Both (depressing) scenarios seem quite plausible. However, it would have been interesting to know how Lent came to select just those two, when futurists are equally (if not more) concerned about many other greatly disruptive perspectives.
To avoid either of these gloomy possibilities, Lent calls for a Great Transformation: a worldwide, fundamental revolution in values, based on the recognition of omnipresent interconnectedness. According to him, we must precipitate the collapse of the current global cognitive system before the collapse of the economic and political one, and enable the emergence of a mindset valuing the quality of life over economic performance, and the notions of shared humanity and environmental flourishing as foundations for all political, social and economic choices — i.e. to move away from the metaphor of “Conquering Nature” to that of “Nature as Web of Meaning.” To this end, he cites a study pointing out that “no campaign failed once it achieved the active and sustained participation of just 3.5 percent of a given population…”. Is 3.5% all it takes?!
Intriguingly, or not (given the already considerable scope of the book), Lent doesn’t delve into the specific economic system that might embody this shift of consciousness, and he carefully avoids calling for the downfall of capitalism.

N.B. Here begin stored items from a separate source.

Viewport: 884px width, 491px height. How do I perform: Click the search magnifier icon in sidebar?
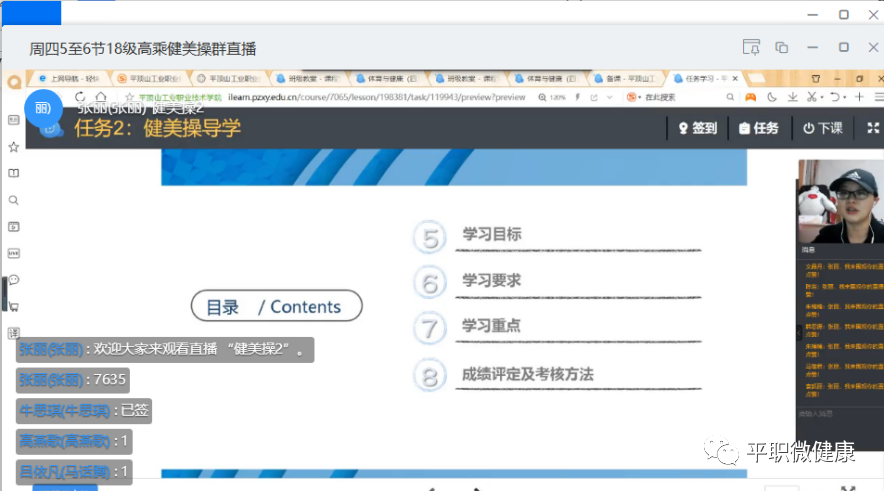pyautogui.click(x=14, y=200)
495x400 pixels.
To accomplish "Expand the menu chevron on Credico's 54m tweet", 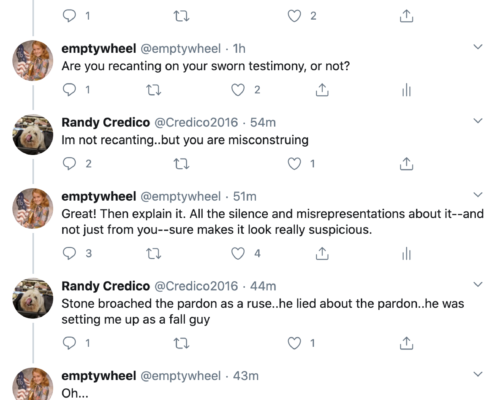I will coord(478,121).
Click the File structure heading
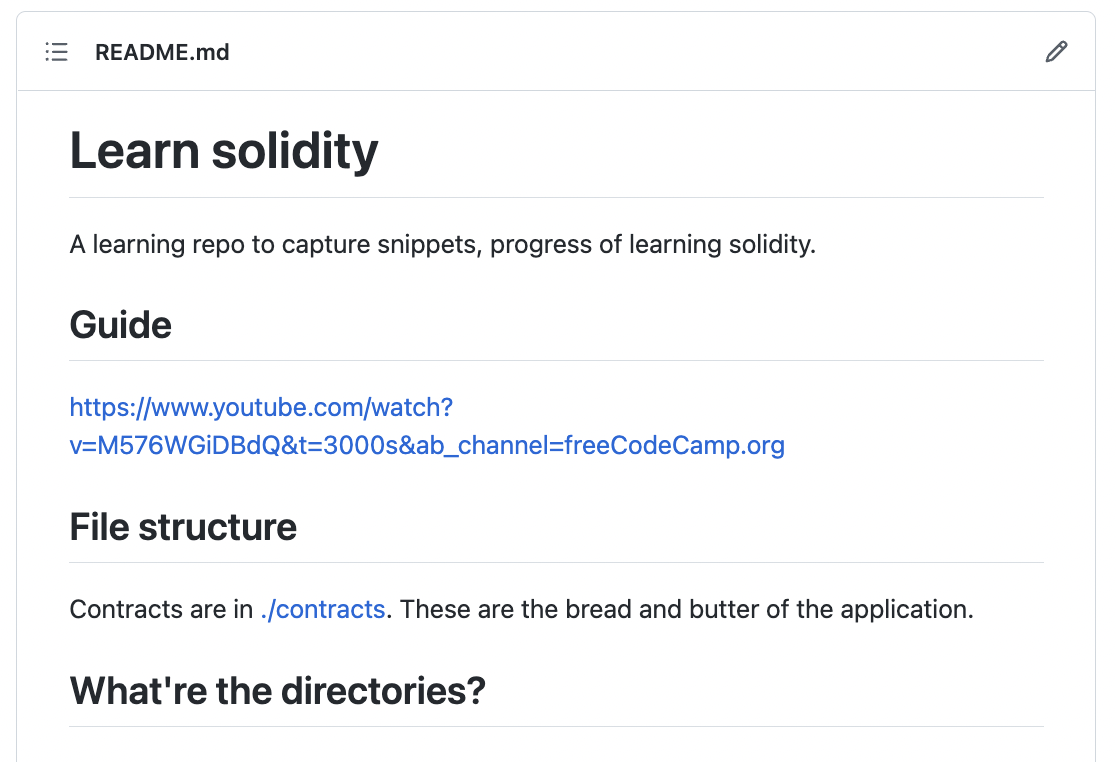The image size is (1116, 762). (x=183, y=527)
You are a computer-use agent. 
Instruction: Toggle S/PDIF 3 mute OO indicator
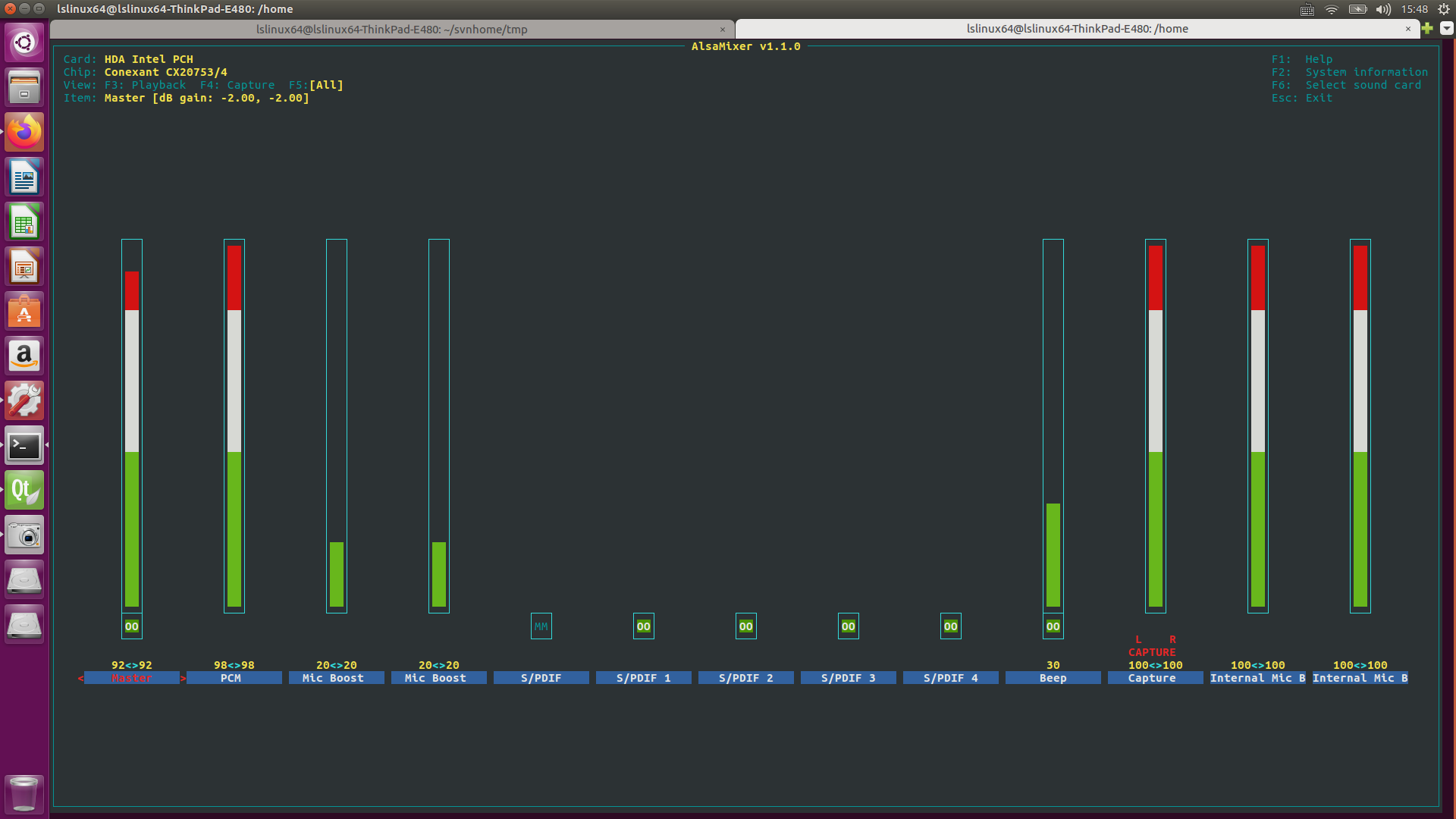847,626
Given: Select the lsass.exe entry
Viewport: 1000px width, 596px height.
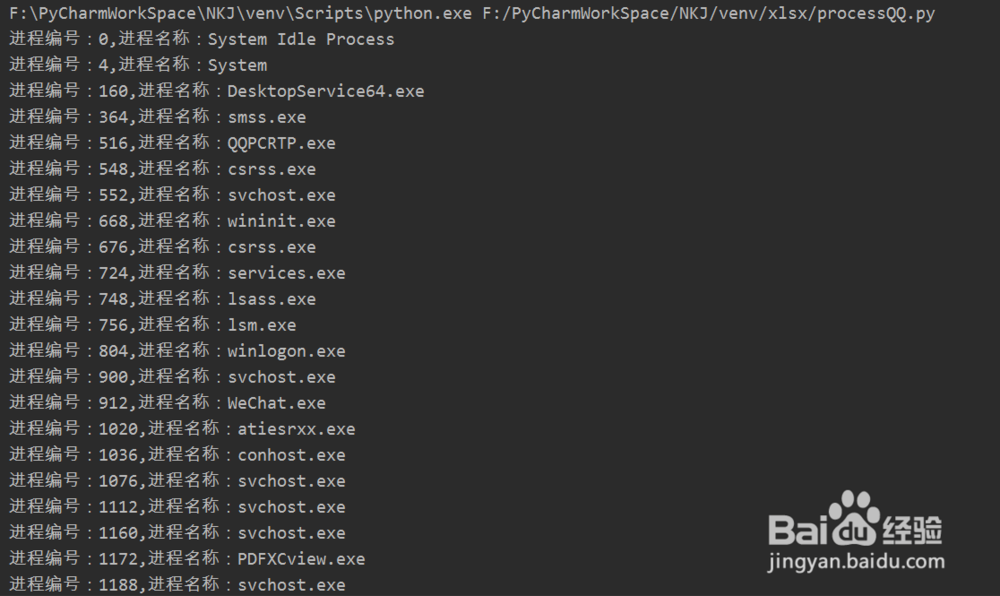Looking at the screenshot, I should 163,299.
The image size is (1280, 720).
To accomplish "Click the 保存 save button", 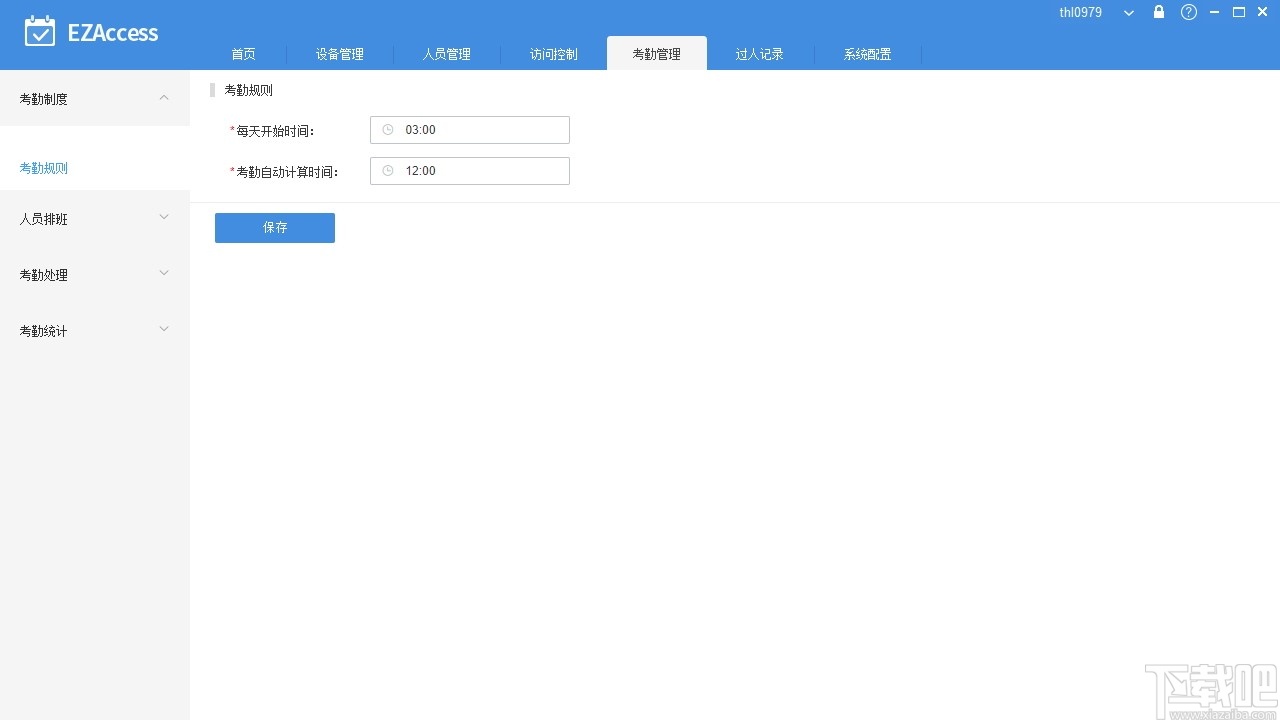I will tap(274, 227).
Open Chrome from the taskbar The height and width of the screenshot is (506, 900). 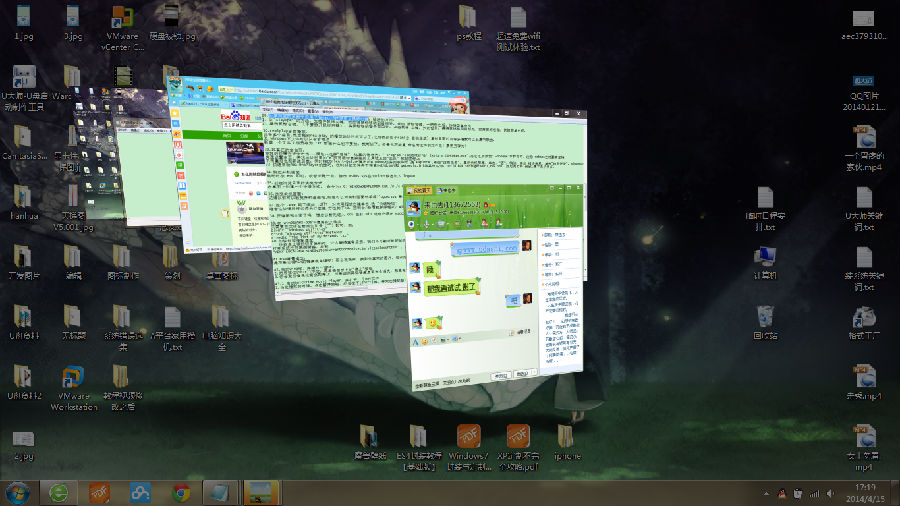pyautogui.click(x=181, y=492)
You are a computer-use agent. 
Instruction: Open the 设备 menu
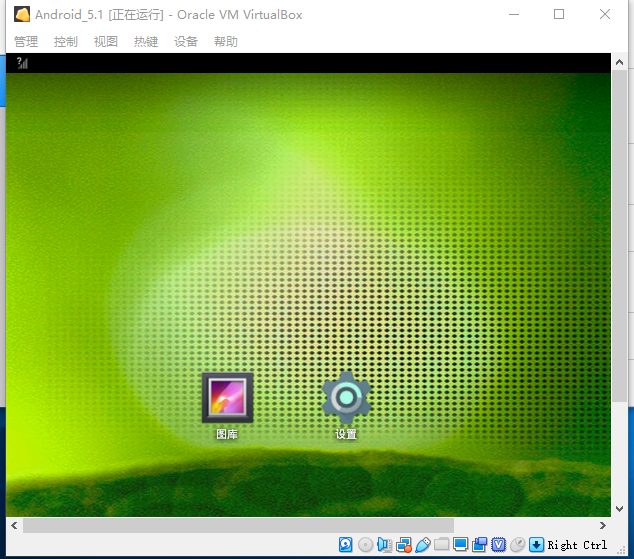coord(186,41)
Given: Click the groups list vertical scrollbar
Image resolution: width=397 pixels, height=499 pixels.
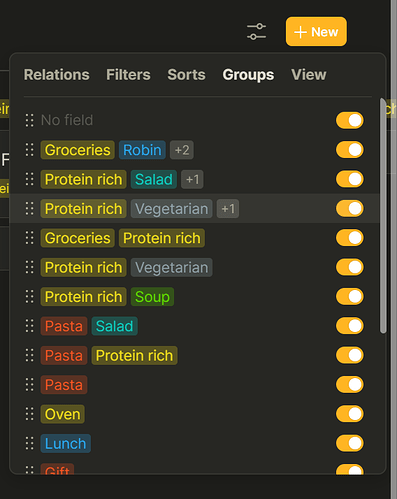Looking at the screenshot, I should pos(383,216).
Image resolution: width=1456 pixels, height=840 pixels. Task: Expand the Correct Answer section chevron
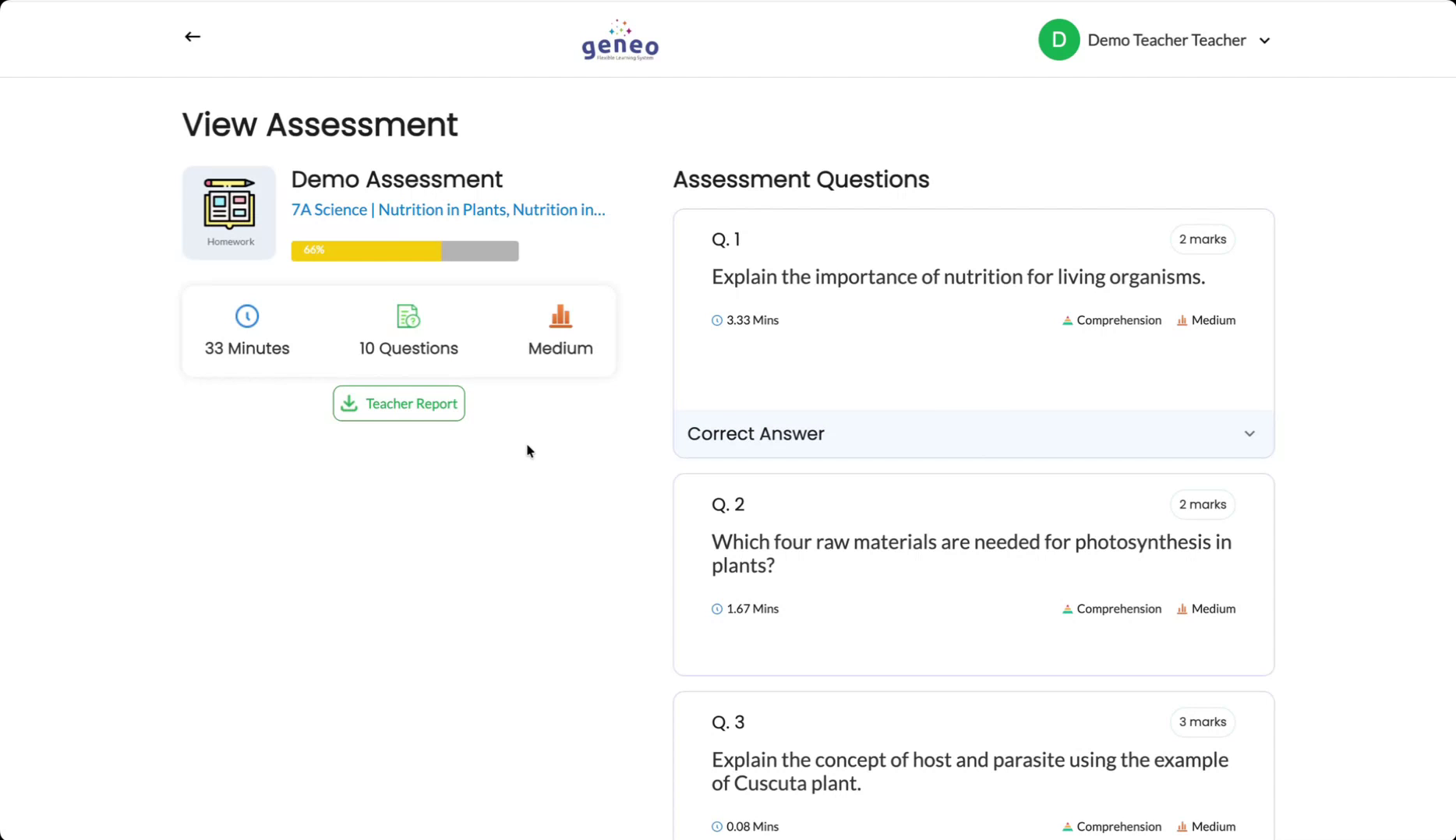click(x=1249, y=434)
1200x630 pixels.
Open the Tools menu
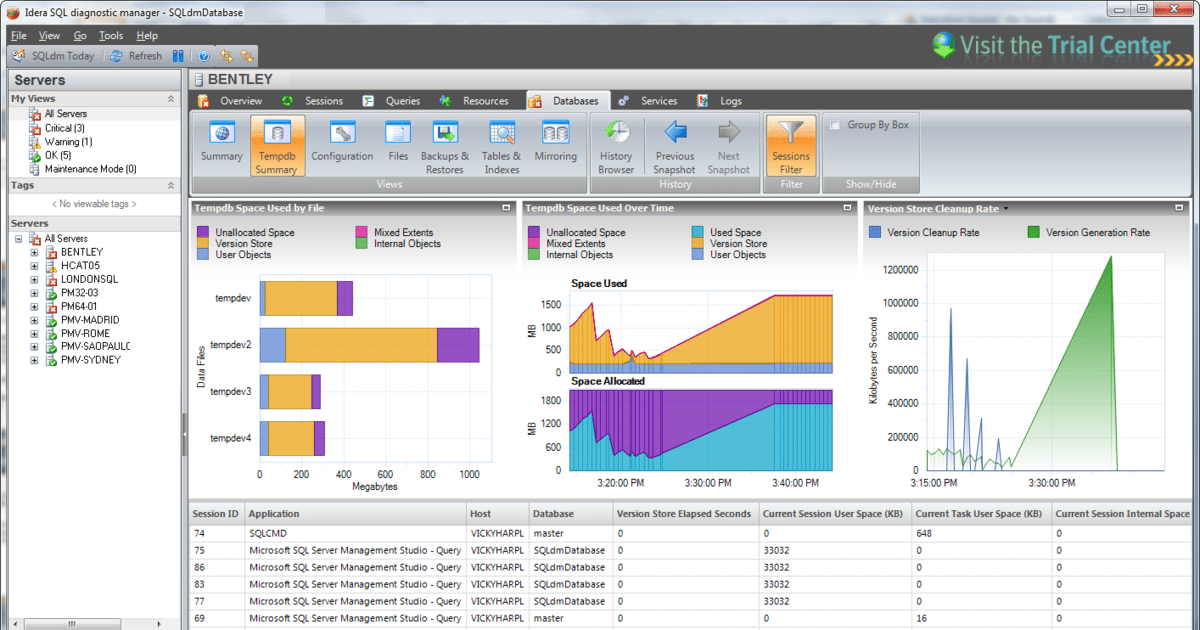pos(110,35)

But it is certainly difficult to imagine capitalism remaining in place if such a “shift of consciousness” were to take place. As reasons to be hopeful, he mentions the movement that led to the abolition of slavery, and the high proportion of so-called “cultural creatives” in Western countries and worldwide. But is this really enough to be optimistic?
At any rate, considering the situation we are in, I find it hard not to agree with Lent on the necessity of such a shift. Given the high likeliness of horrible scenarios such as the ones he mentions (or worse) unfolding during the 21st century, could any human endeavour be more worthy of an attempt than to bring about this cognitive shift? In that case, where do we start?
Notes
- Interesting resonance here with the Connectivist approach to learning, according to which a person learns by “instantiating patterns of connectivity in the brain“: we can say we know that big cat is a tiger when we recognise the distinctive characteristics of a tiger.
- As Lent points out, we find an echo of this in Albert Einstein’s words: “A human being is part of a whole, called by us ‘the Universe’, a part limited in time and space. He experiences himself, his thoughts and feelings, as something separated from the rest—a kind of optical delusion of his consciousness. This delusion is a kind of prison for us, restricting us to our personal desires and to affection for a few persons nearest us. Our task must be to free ourselves from this prison by widening our circles of compassion to embrace all living creatures and the whole of nature in its beauty.”
- Nowadays, the quest for a “harmonious society” remains a centrepiece of Chinese official-speak, and the pretext for cracking down on all dissent. When content is deleted from the Chinese internet, it is popularly said to have been “harmonised“.